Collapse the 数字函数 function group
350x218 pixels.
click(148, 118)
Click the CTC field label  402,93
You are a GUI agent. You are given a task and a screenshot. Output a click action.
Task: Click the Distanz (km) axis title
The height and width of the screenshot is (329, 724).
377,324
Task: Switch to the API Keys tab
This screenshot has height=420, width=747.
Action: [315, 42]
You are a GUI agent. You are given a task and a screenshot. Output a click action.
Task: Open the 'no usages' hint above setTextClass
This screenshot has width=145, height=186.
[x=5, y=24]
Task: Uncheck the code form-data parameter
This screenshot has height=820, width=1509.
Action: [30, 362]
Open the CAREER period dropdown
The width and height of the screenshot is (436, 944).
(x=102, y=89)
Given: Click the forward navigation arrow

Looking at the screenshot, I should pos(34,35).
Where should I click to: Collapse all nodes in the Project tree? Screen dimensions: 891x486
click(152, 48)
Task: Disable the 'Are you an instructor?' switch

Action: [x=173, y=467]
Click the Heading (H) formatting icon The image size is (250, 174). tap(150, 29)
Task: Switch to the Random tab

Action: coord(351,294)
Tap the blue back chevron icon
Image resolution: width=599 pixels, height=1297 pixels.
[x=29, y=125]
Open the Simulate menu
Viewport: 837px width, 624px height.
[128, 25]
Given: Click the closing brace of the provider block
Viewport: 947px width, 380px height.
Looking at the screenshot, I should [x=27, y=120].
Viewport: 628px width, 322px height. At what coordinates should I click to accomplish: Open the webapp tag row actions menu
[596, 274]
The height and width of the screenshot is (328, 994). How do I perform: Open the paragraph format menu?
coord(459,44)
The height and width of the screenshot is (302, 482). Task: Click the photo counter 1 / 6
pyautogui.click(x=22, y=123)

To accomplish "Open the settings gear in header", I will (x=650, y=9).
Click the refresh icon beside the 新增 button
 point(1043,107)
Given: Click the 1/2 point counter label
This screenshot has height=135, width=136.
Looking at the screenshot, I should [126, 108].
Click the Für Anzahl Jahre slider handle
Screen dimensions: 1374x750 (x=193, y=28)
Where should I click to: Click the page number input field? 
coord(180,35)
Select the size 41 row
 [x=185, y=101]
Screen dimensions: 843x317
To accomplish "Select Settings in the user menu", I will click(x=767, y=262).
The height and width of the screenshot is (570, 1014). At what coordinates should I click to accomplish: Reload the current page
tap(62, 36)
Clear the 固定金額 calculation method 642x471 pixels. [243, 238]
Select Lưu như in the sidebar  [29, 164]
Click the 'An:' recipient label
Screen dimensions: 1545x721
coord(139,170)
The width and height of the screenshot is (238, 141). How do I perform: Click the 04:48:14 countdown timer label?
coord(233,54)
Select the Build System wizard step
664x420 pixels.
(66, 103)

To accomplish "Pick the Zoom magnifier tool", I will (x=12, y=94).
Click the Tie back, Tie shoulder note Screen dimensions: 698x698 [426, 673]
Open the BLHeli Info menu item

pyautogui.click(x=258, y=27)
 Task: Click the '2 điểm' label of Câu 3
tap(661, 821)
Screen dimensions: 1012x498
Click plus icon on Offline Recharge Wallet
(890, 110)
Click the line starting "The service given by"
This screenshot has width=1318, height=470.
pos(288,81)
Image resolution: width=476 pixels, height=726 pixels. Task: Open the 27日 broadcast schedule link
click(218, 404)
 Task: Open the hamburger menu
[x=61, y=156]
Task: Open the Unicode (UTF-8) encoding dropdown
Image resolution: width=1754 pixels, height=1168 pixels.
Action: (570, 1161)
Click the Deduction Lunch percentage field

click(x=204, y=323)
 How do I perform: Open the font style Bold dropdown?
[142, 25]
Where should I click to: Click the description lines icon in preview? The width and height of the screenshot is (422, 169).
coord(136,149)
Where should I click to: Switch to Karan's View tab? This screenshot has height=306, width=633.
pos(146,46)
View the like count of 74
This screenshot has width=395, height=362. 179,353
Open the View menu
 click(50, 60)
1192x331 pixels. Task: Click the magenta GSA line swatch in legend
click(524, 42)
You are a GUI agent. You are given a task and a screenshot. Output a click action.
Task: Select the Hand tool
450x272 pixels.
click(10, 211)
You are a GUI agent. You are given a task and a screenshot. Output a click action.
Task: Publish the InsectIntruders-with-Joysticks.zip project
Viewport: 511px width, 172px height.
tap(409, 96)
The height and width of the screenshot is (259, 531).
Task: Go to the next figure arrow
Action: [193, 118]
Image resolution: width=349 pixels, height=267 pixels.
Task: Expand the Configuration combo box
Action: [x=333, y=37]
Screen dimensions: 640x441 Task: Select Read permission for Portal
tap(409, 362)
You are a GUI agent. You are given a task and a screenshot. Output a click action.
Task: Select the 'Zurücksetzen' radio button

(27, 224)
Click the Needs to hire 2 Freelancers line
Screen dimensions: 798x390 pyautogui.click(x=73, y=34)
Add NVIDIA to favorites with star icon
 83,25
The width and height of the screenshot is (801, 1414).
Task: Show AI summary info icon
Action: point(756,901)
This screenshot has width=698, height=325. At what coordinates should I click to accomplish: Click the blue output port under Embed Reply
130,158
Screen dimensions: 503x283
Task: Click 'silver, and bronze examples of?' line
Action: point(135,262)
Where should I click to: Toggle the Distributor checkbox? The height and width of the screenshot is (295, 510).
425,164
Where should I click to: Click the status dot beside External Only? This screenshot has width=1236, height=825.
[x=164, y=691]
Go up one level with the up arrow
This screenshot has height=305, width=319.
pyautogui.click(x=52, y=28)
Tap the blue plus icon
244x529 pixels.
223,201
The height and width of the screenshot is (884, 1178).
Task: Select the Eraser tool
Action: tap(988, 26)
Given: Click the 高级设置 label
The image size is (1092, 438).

□ □ □ □ □

• Task prompt
Retype the lines from the one containing "will (x=12, y=94)." through the one containing "click(10, 211)", keeping both end lines and changing nothing.

• Result of this exercise
To accomplish "Pick the Zoom magnifier tool", I will (x=12, y=94).
Click the Tie back, Tie shoulder note Screen dimensions: 698x698 [426, 673]
Open the BLHeli Info menu item

pyautogui.click(x=258, y=27)
 Task: Click the '2 điểm' label of Câu 3
tap(661, 821)
Screen dimensions: 1012x498
Click plus icon on Offline Recharge Wallet
(890, 110)
Click the line starting "The service given by"
This screenshot has width=1318, height=470.
pos(288,81)
Image resolution: width=476 pixels, height=726 pixels. Task: Open the 27日 broadcast schedule link
click(218, 404)
 Task: Open the hamburger menu
[x=61, y=156]
Task: Open the Unicode (UTF-8) encoding dropdown
Image resolution: width=1754 pixels, height=1168 pixels.
Action: (570, 1161)
Click the Deduction Lunch percentage field

click(x=204, y=323)
 How do I perform: Open the font style Bold dropdown?
[142, 25]
Where should I click to: Click the description lines icon in preview? The width and height of the screenshot is (422, 169).
coord(136,149)
Where should I click to: Switch to Karan's View tab? This screenshot has height=306, width=633.
pos(146,46)
View the like count of 74
This screenshot has width=395, height=362. 179,353
Open the View menu
 click(50, 60)
1192x331 pixels. Task: Click the magenta GSA line swatch in legend
click(524, 42)
You are a GUI agent. You are given a task and a screenshot. Output a click action.
Task: Select the Hand tool
450x272 pixels.
click(10, 211)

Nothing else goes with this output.